Spokane County Commissioners authorize $500,000 shelter expansion for Camp Hope residents
The Spokane County Board of Commissioners have approved $500,000 to expand the Trent Resource and Assistance Center to house residents of Camp Hope, the homeless community next to Interstate 90 in Spokane's East Central neighborhood.
They said the state's efforts to address the camp, gradually shrinking its footprint, has harmed the surrounding neighborhood.
During their Tuesday meeting, the Spokane County Commissioners voted to purchase 350 beds, a shower trailer, mobile offices for service providers and lumber to dramatically increase the capacity of the city of Spokane's newest homeless shelter. Commissioners did not discuss how to staff the additional beds, or other costs that could come up with dramatically expanding the size of the Trent shelter.
These, plus existing beds would transform the shelter into a 500-bed congregate facility. Last month the commissioners approved a declaration of emergency, which means they don't have to go through a normal public hearing or competitive bidding process to spend money on Camp Hope issues.
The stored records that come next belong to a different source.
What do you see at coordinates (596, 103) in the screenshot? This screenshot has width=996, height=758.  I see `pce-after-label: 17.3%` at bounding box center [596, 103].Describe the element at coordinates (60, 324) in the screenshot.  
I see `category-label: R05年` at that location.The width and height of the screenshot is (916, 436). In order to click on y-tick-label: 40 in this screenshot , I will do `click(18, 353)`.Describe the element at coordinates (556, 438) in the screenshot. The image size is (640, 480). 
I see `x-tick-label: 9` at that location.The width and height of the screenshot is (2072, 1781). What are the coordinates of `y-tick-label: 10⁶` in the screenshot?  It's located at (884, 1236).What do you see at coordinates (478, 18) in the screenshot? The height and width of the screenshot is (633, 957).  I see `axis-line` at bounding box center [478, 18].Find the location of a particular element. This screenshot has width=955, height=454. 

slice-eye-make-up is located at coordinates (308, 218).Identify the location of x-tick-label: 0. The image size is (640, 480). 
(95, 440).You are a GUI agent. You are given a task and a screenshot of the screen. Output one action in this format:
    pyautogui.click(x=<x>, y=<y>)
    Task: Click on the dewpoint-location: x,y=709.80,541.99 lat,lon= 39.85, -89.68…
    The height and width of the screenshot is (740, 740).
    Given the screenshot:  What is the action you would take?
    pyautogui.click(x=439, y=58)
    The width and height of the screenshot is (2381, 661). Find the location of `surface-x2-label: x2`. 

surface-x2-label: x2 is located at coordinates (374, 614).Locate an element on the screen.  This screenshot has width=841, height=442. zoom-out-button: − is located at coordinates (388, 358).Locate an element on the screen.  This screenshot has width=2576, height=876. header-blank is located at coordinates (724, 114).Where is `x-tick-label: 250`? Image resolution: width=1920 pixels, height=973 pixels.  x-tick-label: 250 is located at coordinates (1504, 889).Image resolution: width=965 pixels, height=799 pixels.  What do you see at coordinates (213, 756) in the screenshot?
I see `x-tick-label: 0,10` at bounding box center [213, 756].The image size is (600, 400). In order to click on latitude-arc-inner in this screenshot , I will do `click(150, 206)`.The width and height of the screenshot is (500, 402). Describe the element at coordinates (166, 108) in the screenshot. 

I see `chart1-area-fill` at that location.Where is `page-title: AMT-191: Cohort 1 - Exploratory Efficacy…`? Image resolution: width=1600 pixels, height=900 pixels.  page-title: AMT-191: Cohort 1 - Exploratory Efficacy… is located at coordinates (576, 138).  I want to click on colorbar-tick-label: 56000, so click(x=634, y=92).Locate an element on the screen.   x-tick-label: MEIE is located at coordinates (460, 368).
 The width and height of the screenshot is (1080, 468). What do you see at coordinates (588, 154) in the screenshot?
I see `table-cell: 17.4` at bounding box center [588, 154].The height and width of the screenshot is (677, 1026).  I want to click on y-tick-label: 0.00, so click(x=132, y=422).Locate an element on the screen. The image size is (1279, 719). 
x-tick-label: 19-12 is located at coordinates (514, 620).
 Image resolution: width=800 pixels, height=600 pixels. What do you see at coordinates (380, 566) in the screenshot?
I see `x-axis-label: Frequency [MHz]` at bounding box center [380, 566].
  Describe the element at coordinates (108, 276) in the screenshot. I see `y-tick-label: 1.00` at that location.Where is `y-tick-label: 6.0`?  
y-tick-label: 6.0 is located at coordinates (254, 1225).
This budget request was not on the commissioner’s normal agenda and was requested by a group the Spokane County Sheriff convened to discuss Camp Hope.
Spokane County Commissioner Josh Kerns said the state had “bungled” its response to the camp during the commissioners Tuesday meeting.
“We’ll be the adults in the room, we’ll put up the money and the resources to fix their problem,” he said.
Commissioner Mary Kuney said the funding was needed to keep people from living outdoors in freezing temperatures.
“With the temperatures, with the snow, with the wind that we have had, it is imperative to get people into a safe environment,” she said. “This funding will help do that.”
Spokane County Commissioner Al French said the estimated half a million-dollar expansion will be paid for with county mental health sales tax funds.
"A lot of these individuals that are located at Camp Hope are either experiencing addiction problems or mental health challenges, so this is an appropriate use for those sales tax dollars," he said. "If for some reason, it was determined there might be other demands that go beyond the authorization of the sales tax dollars, then I think the county would probably look at using either general fund dollars, or some other funding source that might be available."
He said he was also hopeful the county might win its lawsuit against the state, which asked a judge to declare the site a chronic nuisance and reimburse the county for the cost of responding to the camp.
French said the county will likely have the supplies purchased and set up by December, which may impact the region's timeline for attempting to clear the camp. Local leaders initially said everyone must leave by November 10, and then November 15.
Camp Hope is roughly a 460-person homeless encampment next to I-90 on Washington State Transportation land. State agencies have their own $24 million-dollar lawmaker mandated plan to house those residents running to parallel to the city and counties efforts.
In an interview last month, state leaders said local governments mid-November deadline is unrealistic and could result in many camp residents remaining homeless. They said they're efforts, bringing service providers to residents and stabilizing them in a single location will lead to more finding long-term housing.